Walsh had been sued by his ex-wife, Laura, who claimed he owed more than $100,000 in overdue child support and interest.
On November 6, Tammy Duckworth defeated Walsh 55%-45%.
Yet another Republican to embrace the fetus fanatics cause was Richard Mourdock, the Indiana state treasurer who pined to be that state’s U.S. Senator.
On October 23, he declared: “The only exception I have to have an abortion is in the case of the life of the mother. I struggled with it myself for a long time, but I came to realize life is that gift from God.
“I think that even when life begins in that horrible situation of rape, that it is something that God intended to happen.”

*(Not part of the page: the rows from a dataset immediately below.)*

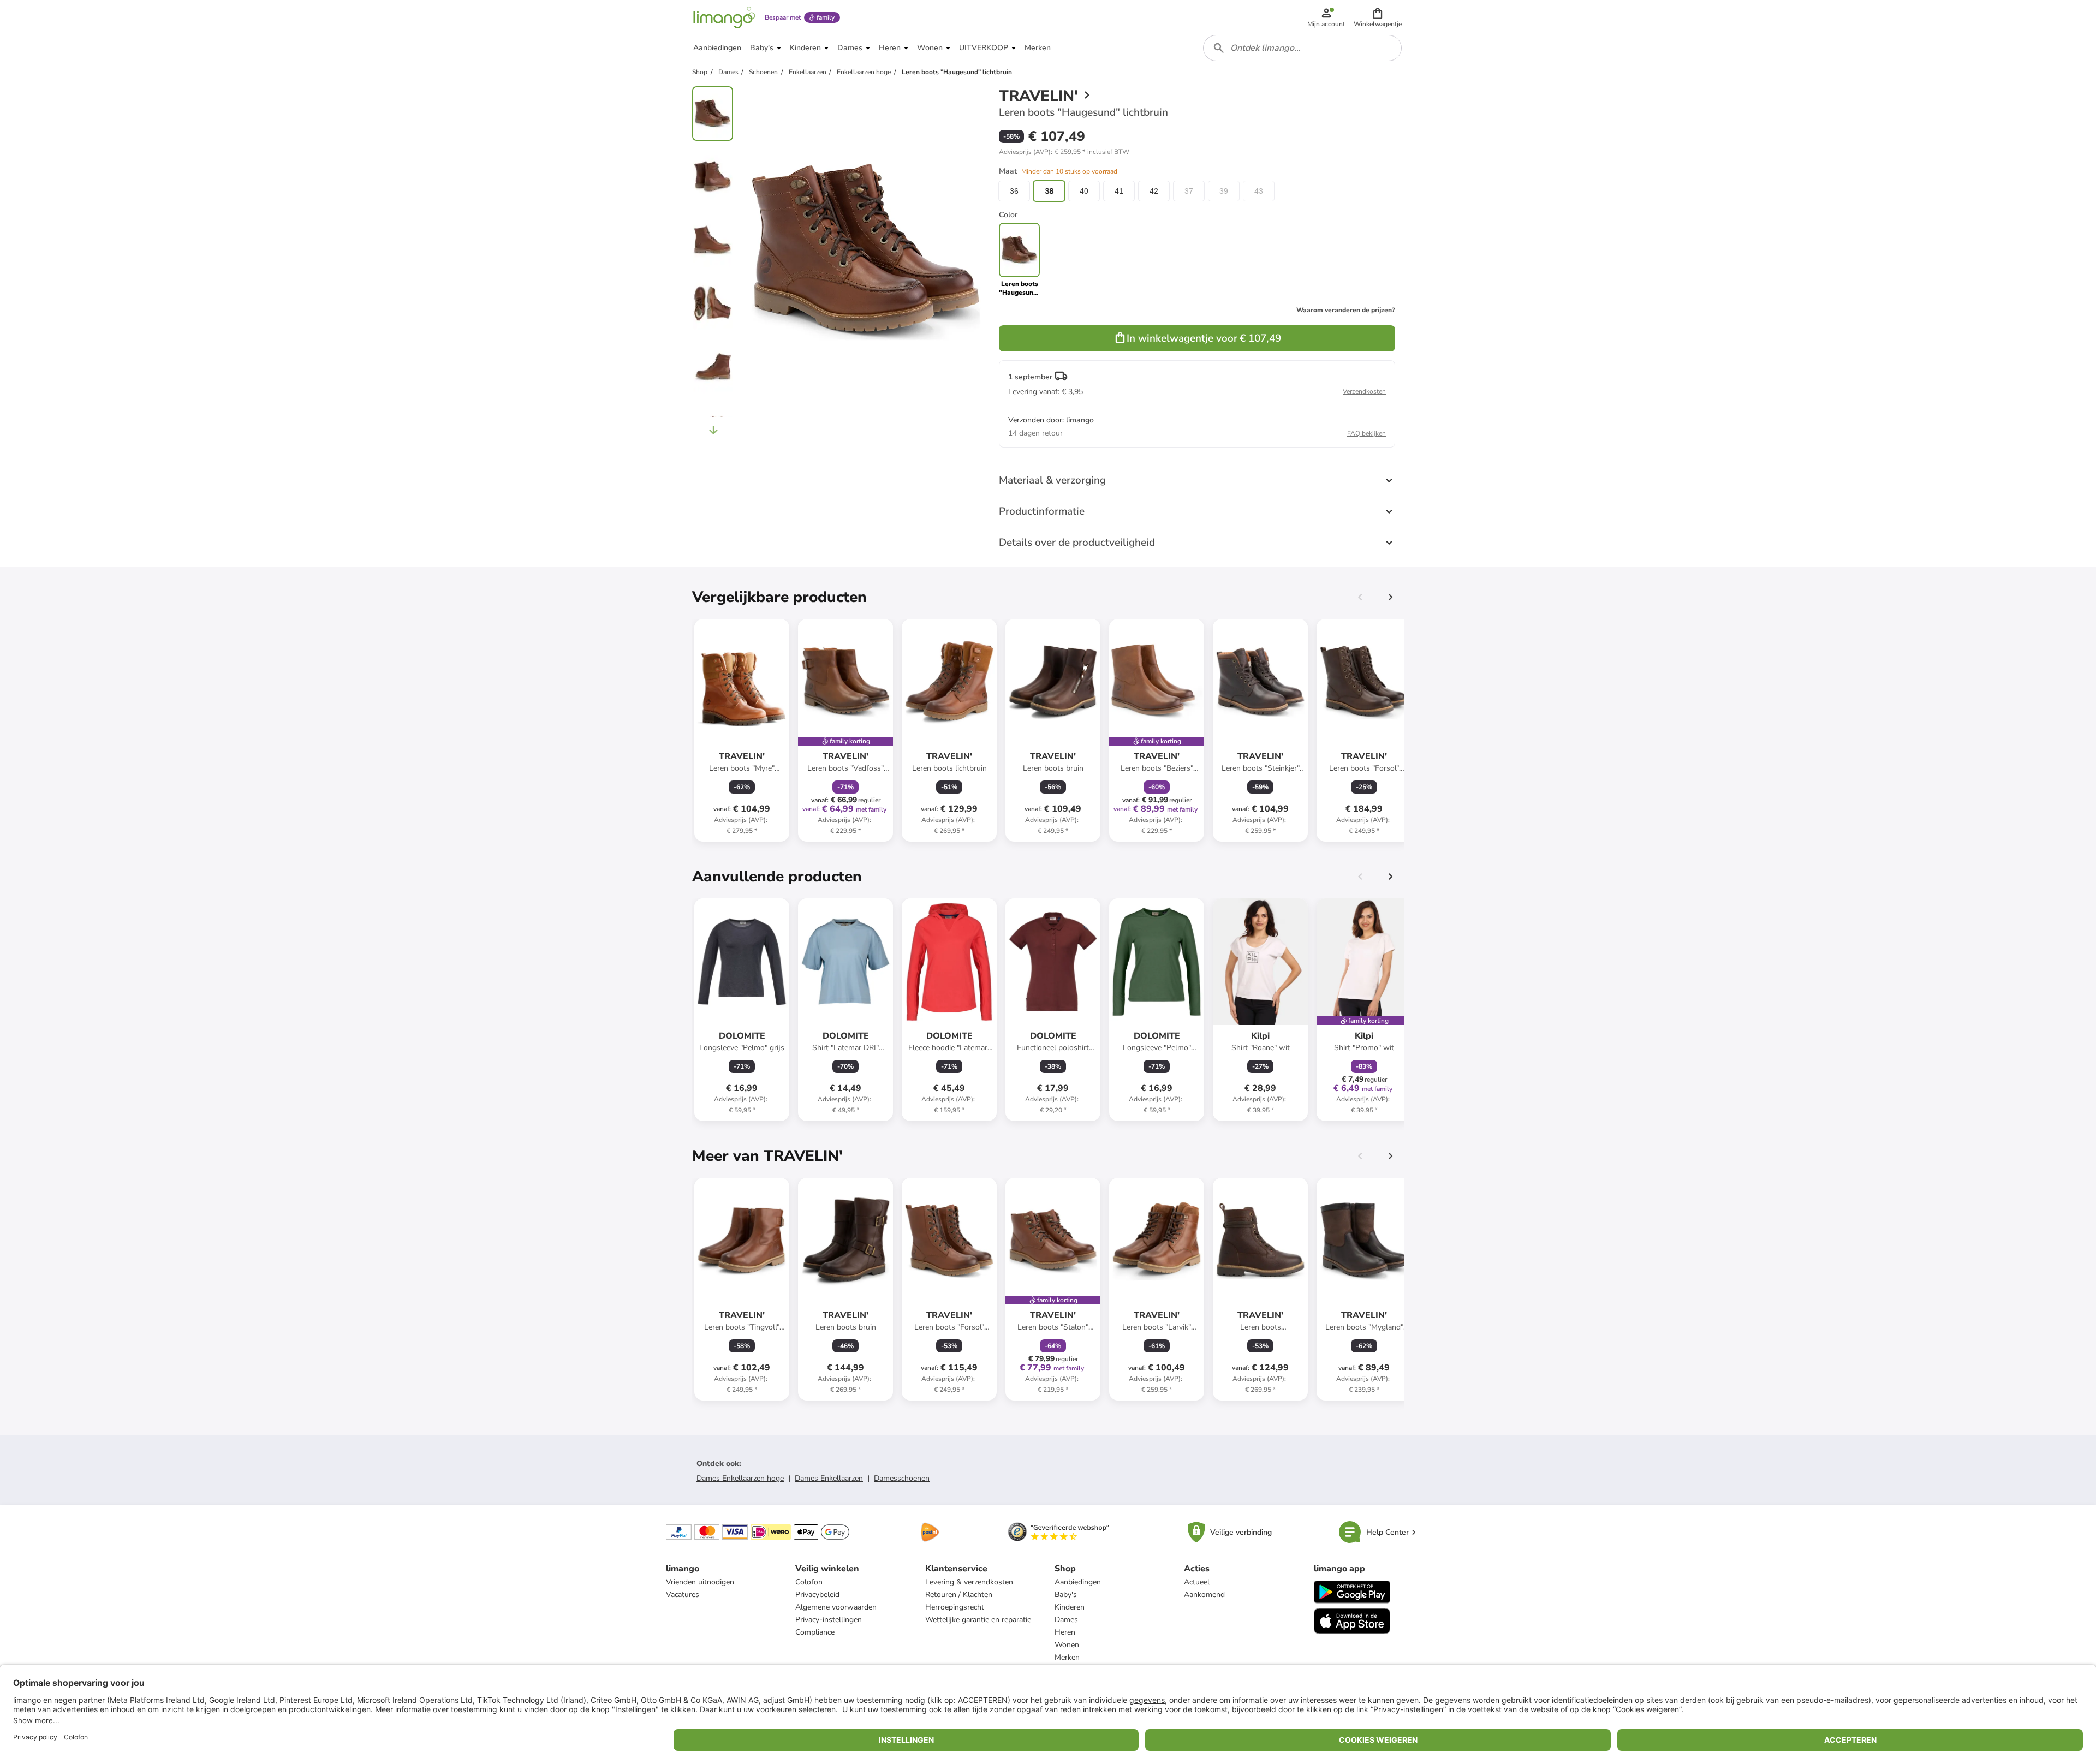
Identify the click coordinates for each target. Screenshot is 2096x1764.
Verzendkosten (1364, 391)
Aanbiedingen (1078, 1582)
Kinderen (1070, 1607)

Mourdock was defeated at the polls on November 6.
Republican Presidential candidate Mitt Romney, both supported abortion rights–and demanded their repeal.
During his 2002 campaign for Governor of famously liberal Massachusetts, he promised to “preserve and protect a woman’s right to choose.”
But as a Presidential candidate in 2012, he had to appeal to a different–and fascistic–constituency. So he supported a “Human Life Amendment” to overturn Roe v. Wade and promised to “get rid of” Planned Parenthood.